• [Work order]
Lines from the beginning of the material below through the line that has "1037x1148 pixels." are to be reproduced exactly, but pictures are not.

BEGIN Records for processing

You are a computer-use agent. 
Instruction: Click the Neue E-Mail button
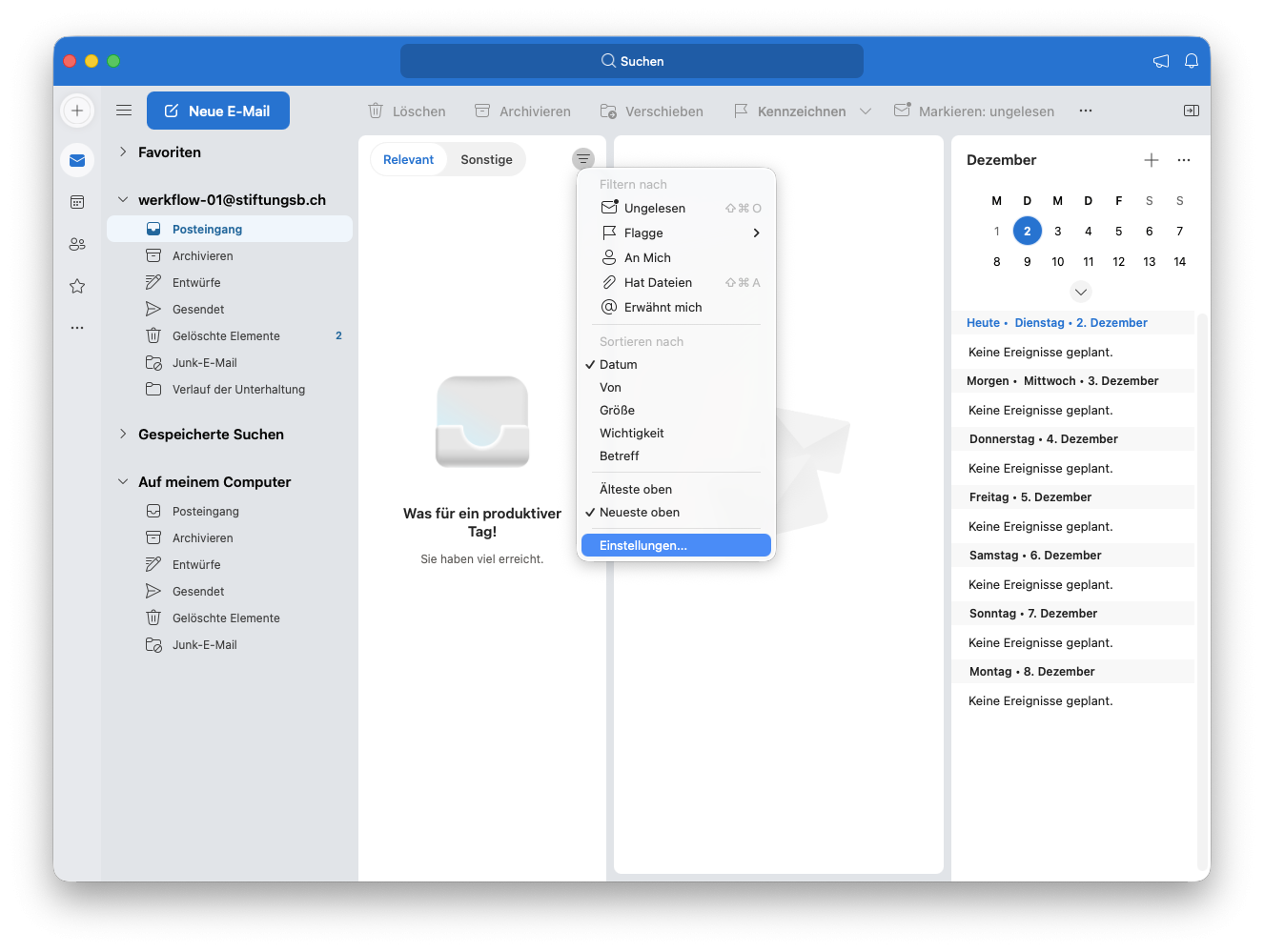pyautogui.click(x=218, y=111)
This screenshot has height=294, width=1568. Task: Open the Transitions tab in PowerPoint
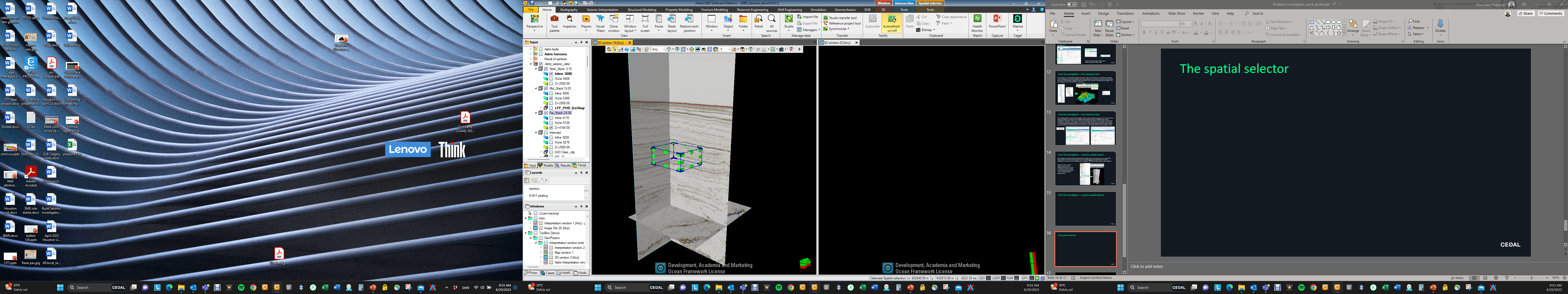1125,13
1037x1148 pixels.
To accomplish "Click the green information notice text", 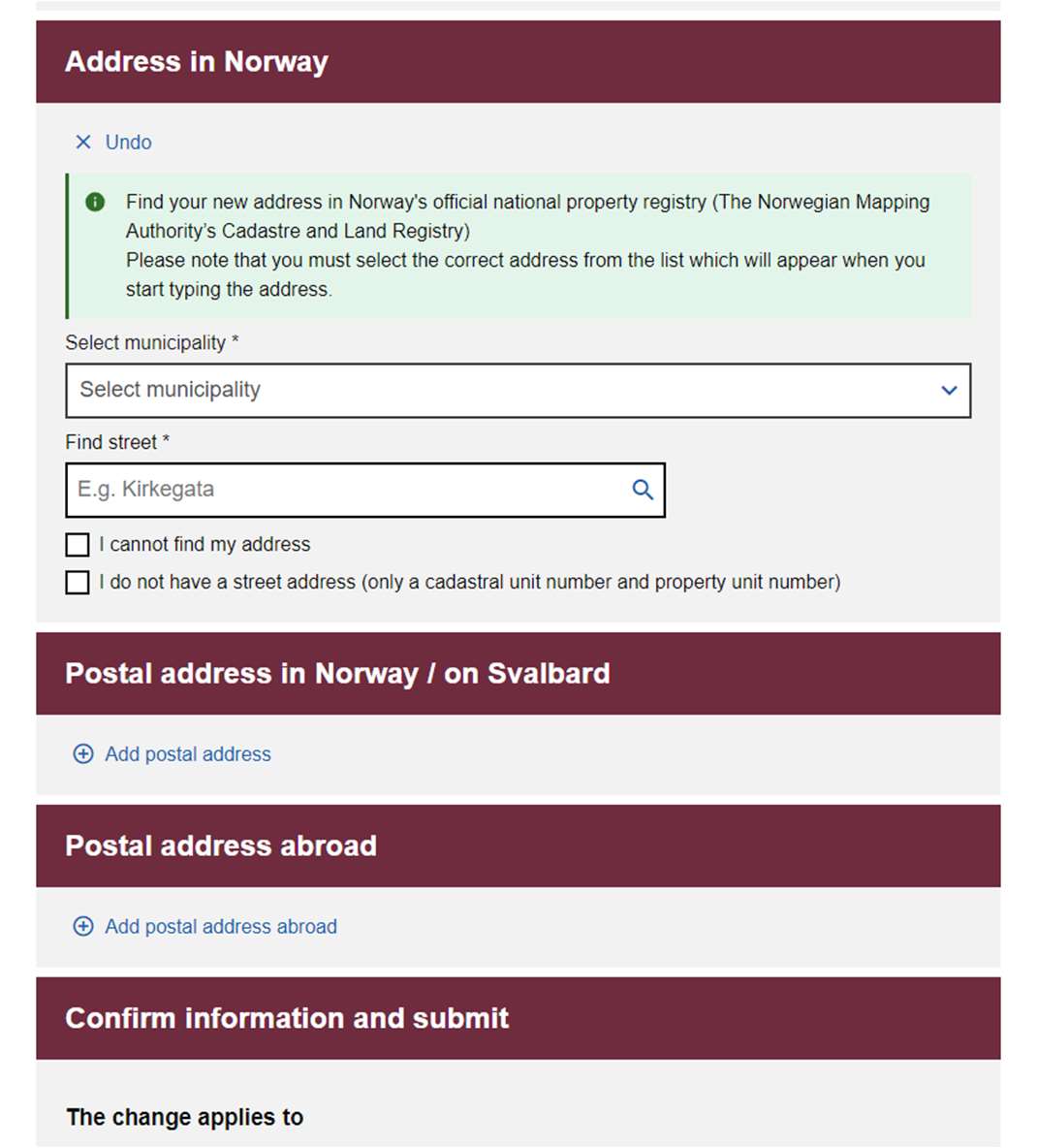I will click(x=527, y=246).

END Records for processing

• [Reply to the task]
You are a computer-use agent. 
Instruction: Click the Neue E-Mail button
pyautogui.click(x=218, y=111)
This screenshot has height=294, width=1568. Task: Open the Transitions tab in PowerPoint
1125,13
1037x1148 pixels.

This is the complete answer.